Soon I could hear nothing but the cyclone. The wind had grown to be a constant scream exceeded only by the occasional crash of debris against the house and the sound of tearing metal as the fence was partially ripped off its posts and the tin flapped and tore at itself. And all the time it was fighting to break through. The constant sharp patter of debris against the windows, sounding like something evil scratching to get in, increasing my fear.
Then it grew quieter. The eye of the storm arrived and the world quietened.
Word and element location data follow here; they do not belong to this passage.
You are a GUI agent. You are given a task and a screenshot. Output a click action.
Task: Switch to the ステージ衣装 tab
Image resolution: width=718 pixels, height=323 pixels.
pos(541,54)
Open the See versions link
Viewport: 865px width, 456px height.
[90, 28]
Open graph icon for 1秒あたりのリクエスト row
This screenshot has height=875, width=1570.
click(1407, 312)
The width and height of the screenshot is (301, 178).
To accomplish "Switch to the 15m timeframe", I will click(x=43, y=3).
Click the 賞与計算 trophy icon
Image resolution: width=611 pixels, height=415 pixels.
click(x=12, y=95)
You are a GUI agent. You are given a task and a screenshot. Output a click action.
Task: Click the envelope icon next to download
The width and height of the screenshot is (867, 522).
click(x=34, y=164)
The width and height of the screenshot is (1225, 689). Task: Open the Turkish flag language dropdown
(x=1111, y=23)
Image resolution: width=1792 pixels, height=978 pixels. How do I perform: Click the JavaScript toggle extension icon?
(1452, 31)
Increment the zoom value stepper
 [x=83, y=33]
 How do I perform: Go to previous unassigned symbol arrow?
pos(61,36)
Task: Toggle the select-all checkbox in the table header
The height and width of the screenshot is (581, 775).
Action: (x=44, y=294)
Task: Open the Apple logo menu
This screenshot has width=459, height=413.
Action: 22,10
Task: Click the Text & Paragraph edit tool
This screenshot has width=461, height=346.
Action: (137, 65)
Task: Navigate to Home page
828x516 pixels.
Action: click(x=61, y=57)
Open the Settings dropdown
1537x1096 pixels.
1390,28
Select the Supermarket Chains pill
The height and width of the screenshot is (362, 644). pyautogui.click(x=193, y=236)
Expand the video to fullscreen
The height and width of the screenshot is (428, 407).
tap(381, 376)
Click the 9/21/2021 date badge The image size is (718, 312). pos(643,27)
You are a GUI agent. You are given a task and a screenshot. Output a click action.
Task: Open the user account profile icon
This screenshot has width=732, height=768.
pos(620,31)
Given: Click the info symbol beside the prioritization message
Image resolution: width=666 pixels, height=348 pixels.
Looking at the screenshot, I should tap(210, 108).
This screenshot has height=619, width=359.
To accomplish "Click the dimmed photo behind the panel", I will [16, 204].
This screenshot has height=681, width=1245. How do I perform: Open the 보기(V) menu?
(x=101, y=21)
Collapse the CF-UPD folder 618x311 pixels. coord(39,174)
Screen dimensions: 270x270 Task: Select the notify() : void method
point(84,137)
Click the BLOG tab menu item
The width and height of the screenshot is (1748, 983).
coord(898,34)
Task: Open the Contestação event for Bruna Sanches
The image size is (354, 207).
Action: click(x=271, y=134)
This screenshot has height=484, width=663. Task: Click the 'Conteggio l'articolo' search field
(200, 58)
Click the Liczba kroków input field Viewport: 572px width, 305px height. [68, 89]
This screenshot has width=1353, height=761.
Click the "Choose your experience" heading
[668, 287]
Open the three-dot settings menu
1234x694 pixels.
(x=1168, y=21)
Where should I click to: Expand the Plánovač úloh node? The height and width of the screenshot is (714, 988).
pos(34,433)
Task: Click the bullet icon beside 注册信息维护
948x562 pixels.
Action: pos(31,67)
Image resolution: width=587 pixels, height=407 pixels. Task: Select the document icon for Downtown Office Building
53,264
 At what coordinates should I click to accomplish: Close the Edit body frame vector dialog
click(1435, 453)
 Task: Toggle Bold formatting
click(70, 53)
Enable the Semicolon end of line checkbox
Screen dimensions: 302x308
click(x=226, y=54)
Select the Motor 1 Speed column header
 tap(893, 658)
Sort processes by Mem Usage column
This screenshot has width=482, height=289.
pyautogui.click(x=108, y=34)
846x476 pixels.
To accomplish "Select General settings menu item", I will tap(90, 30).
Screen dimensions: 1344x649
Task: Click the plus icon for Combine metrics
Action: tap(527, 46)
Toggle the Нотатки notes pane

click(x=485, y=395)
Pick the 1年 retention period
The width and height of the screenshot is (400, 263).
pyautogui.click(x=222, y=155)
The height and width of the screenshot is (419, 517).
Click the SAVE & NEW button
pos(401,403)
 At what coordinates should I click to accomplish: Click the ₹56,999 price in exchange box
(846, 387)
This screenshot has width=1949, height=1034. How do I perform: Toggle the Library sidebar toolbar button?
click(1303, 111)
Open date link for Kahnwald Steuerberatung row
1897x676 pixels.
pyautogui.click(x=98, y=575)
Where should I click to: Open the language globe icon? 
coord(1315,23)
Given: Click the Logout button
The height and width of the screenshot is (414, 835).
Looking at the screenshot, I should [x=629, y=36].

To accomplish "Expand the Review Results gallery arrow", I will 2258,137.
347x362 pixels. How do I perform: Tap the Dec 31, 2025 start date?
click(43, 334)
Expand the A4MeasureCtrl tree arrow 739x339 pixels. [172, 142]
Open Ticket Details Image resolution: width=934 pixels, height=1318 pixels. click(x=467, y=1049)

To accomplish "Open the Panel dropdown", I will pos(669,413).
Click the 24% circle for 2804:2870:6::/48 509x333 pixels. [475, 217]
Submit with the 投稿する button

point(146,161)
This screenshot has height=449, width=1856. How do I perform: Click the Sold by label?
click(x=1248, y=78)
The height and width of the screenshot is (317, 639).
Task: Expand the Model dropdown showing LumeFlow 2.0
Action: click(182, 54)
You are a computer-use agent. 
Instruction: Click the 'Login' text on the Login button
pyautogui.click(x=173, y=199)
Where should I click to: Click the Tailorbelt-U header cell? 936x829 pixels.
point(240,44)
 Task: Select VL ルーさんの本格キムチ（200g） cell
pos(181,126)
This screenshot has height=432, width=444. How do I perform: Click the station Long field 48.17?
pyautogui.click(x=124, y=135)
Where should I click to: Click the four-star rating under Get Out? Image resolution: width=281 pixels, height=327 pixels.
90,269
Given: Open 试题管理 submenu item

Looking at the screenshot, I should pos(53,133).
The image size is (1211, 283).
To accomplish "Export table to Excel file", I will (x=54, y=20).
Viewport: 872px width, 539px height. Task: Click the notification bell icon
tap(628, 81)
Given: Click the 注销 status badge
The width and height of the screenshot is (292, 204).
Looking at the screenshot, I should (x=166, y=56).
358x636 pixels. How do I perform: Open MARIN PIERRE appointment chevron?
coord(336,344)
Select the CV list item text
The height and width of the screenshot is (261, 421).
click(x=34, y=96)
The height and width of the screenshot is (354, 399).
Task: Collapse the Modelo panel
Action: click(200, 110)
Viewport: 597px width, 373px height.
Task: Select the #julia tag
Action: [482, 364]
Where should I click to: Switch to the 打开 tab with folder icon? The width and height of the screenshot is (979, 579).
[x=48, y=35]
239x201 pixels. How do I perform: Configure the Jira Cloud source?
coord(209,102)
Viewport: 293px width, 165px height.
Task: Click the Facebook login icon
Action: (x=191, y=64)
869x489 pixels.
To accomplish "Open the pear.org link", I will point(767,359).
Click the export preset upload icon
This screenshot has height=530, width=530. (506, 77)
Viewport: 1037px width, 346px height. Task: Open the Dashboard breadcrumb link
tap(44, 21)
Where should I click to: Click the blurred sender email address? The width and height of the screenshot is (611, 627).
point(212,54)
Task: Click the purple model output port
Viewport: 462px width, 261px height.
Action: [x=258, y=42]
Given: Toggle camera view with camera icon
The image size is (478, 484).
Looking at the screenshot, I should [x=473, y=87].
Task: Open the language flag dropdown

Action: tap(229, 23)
I got up and found my house standing intact, the small panes of the windows were broken only in the living room, and water ran across the floor there. I wanted to go somewhere with other people, and shining my torch outside saw my car sitting there undamaged. I grabbed my laptop, put it in a plastic bag, and went outside. But as soon as I was out of the door, I knew I wasn't going anywhere. The road was underwater, now the bed of a metre deep river that was running fast to the sea, and two big trees had fallen across it creating dams that made the black oily water swirl dangerously. I went back inside and turned on my laptop but there was no connection. The lines were out. I wrapped it again and put it away again.
I was aching for Hank, worried about him, frustrated that I had no way to reach him. I lay down on the bed I had made up in the bathroom, alone in the dark and knowing the storm would be back soon.
I was woken by a knocking sound and I imagined the wind was back, but it was still relatively quiet, so I went to investigate. The sound was coming from my front door and when I shone my torch through the glass I could see a figure. I was half afraid and half relieved to see another human being.